There are multiple ways one can execute the BF program. Users may simply execute the BF binary from the login node, however you should not execute more than 1 instantiation of the program on login nodes due to the IO-intensive nature of the program.

processBF_SX.sh

This script is not designed for production-level granule generation

A demo script has been written under basicFusion/TerraGen/util/processBF_SX.sh that handles submitting the basicFusion program for execution. This script expects to find the basicFusion executable, generated by compiling the program, in the basicFusion/bin directory.

./processBF_SX.sh /path/to/input/txt/files 69400 70000 /path/to/output

Use showq -u [username] to see the status of your jobs.

Currently, the /path/to/input/txt/files must be a flat directory (these text files cannot be in any subdirectories). The /path/to/output will be a flat directory where all of the output HDF5 granules are placed. The script will determine---exactly how the genInputRange_SX.sh does---how many jobs, nodes per job, and processors per node to use based on the number of orbits you desire to process. The maximum values for number of jobs, nodes, and processors can be changed inside the script in the JOB PARAMETERS section.

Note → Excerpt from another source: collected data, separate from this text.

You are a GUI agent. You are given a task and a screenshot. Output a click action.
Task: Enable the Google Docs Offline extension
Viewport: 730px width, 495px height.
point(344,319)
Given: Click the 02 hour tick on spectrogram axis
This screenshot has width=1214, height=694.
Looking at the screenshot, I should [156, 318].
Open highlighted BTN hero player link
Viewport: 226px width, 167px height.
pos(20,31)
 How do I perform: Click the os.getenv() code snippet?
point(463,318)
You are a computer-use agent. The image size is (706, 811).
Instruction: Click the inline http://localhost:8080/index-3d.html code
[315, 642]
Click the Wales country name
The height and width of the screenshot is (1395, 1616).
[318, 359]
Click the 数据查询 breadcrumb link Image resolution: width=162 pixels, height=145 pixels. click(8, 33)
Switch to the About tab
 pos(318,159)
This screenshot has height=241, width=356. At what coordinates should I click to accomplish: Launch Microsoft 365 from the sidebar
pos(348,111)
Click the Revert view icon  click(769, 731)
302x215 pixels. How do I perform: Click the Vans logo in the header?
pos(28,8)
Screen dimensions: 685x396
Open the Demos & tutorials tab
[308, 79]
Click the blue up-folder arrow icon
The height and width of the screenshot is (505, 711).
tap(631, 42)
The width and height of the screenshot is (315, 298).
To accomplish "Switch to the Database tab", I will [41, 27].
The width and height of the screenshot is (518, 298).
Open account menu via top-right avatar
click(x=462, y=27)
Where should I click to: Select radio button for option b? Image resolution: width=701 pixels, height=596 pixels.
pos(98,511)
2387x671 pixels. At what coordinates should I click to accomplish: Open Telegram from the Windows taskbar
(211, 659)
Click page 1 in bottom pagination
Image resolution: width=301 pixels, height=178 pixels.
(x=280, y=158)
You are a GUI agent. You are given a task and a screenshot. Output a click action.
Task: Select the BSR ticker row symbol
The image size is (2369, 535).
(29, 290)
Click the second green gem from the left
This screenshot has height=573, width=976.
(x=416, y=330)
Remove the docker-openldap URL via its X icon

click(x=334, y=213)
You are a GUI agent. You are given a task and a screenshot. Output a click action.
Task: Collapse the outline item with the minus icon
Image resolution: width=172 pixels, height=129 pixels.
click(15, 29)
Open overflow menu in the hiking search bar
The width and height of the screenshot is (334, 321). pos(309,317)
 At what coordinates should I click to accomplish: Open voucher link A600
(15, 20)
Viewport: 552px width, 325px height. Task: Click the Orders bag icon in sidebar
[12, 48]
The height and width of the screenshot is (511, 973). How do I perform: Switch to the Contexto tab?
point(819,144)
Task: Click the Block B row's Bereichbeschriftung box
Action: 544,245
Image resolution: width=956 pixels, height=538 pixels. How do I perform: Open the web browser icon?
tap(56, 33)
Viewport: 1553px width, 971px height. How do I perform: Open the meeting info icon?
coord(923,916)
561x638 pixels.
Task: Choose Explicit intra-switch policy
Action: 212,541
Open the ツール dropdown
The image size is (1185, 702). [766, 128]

NOTE!!!: Inside the processBF_SX.sh script, there are variables that can be changed to tweak how the script requests resources from Blue Waters/ROGER. These variables are under the JOB PARAMETERS section, and it is recommended you change these from their default values to suit your needs. Do not run this script without reviewing the JOB PARAMETERS to determine if the values there are appropriate for the current system and job that you want to run! ALSO NOTE that this script requires the NCSA Scheduler Fortran program to be installed! Please refer to the Installation section of this Readme.

Please refer to the command line description of ./processBF_SX.sh for a full listing of all the available parameters.

submitWorkflow.py

This script is the official production-level workflow for BasicFusion.

This script resides in basicFusion/util/TerraGen. This script submits the Basic Fusion workflow to the Blue Waters scheduler. It is designed with a very specific set of assumptions that must be carefully adhered to. Please see the readme.md file in basicFusion/util/TerraGen for full details of its operation.

Python Environment

All Python scripts are run through the BlueWaters bwpy-environ environment. Before running any python scripts, you must first execute:

module load bwpy
bwpy-environ

to initialize the environment. This only has to be done once per Bash session. Then, any Python scripts can be run as normal.

bfutils

bfutils is a Python package written specifically to support many of the high-level operations in Basic Fusion. This package is automatically installed into your ~/.local/lib/ directory by configureEnv.sh. Some useful functions this package can perform:

  • Finding Terra orbit start times
  • Submitting Globus transfers
  • Determining if an input Terra file is appropriate for inclusion in the BasicFusion product

After activating the Blue Waters Python environment (bwpy-environ), you can import the package in any script using:

import bfutils

This function acts as the authority on which files are proper and which are not. You can view the function interface by following these lines:

(BFpyEnv)[clipp@cg-gpu01:~/basicFusion/util]$ source activateBF
(BFpyEnv)[clipp@cg-gpu01:~/basicFusion/util]$ python  
>>> import bfutils
>>> help(bfutils)  

Known Issues

  • The git module is known to cause issues on ROGER when submitting to the queue.
  • Compiling with the Blue Waters cc wrapper utility is known to cause unstable binary files that will unexpectedly fail when called as a subprocess from an MPI program. It is required on Blue Waters to build HDF libraries and the the BF code itself using gcc.